If I have 220w solar panels connected to a 230ah battery via a regulator that charges the battery upto 14.1V then keeps the battery at 13.7V and obviously at night the battery voltage will drop, will this be good or bad for the battery long term?


----------



## DABurleigh (May 9, 2005)

The only problem with certain solar panel regulators is when they keep the battery above 13.8V ALL the time the sun is shining. That's bad news. If yours doesn't, fine.

Dave


----------



## Jezport (Jun 19, 2008)

DABurleigh said:


> The only problem with certain solar panel regulators is when they keep the battery above 13.8V ALL the time the sun is shining. That's bad news. If yours doesn't, fine.
> 
> Dave


Mine is set to charge a low battery upto 14.2V then keep it at between 13.6 to 13.9V I think.


----------



## Jezport (Jun 19, 2008)

Any one else?


----------



## pieterv (Feb 3, 2009)

That should be fine. The Schaudt block keeps it at 13.8V after the initial charge.

Pieter


----------



## Snelly (Aug 20, 2005)

Its fine Jez, voltage is just required to trickle charge... its if its pushing loads of amperage uncontrollably and especially if your battery is full, you'll get a pile up in the battery (think of amps as traffic on a road driving toward the battery) that will boil your battery. BUT, most modern solar regulators and chargers will sense the battery is reaching capacity and step down to a small trickle charge when the battery is at full capacity, normally only 0.5 - 1 amp, but to feed these amps into your battery, it needs to have sufficient voltage to drive the amperage along, hence the 13.something volts.
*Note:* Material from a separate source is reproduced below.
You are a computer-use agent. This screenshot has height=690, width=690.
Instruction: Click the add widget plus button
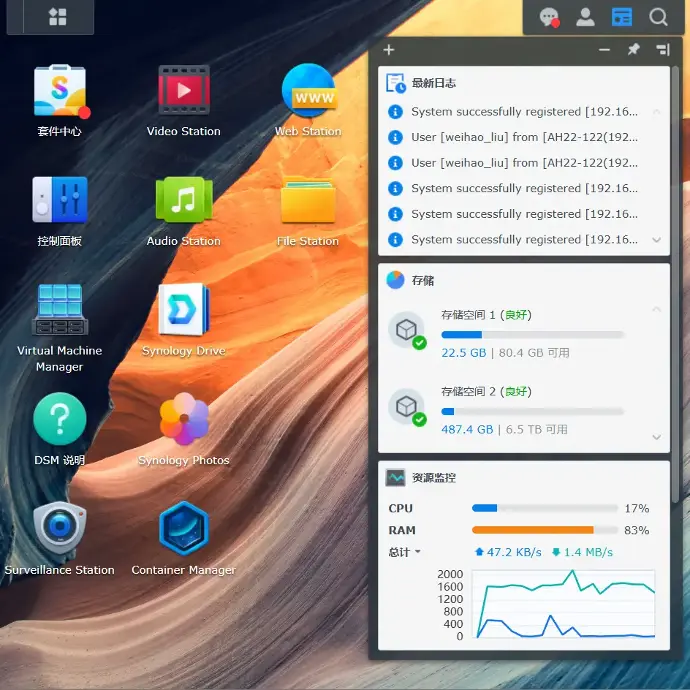[x=389, y=49]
Hope you get my volts = road, amps = cars metaphor :lol:


----------



## Jezport (Jun 19, 2008)

Cheers Shane,

Yes it tends to trickle at under 500ma. so that seems right.


----------



## CliveMott (Mar 10, 2008)

Good.
C.


----------



## Snelly (Aug 20, 2005)

Another mystery solved :lol:

Now for a scooby snack...


----------



## Jezport (Jun 19, 2008)

Snelly said:


> Another mystery solved :lol:
> 
> Now for a scooby snack...


So my charger is working fine, my solar is also fine. I never over discharged the battery. It just has to be a dodgy battery that failed very early.

If it wasn't for those pesky kids I would have got away with it 8O


----------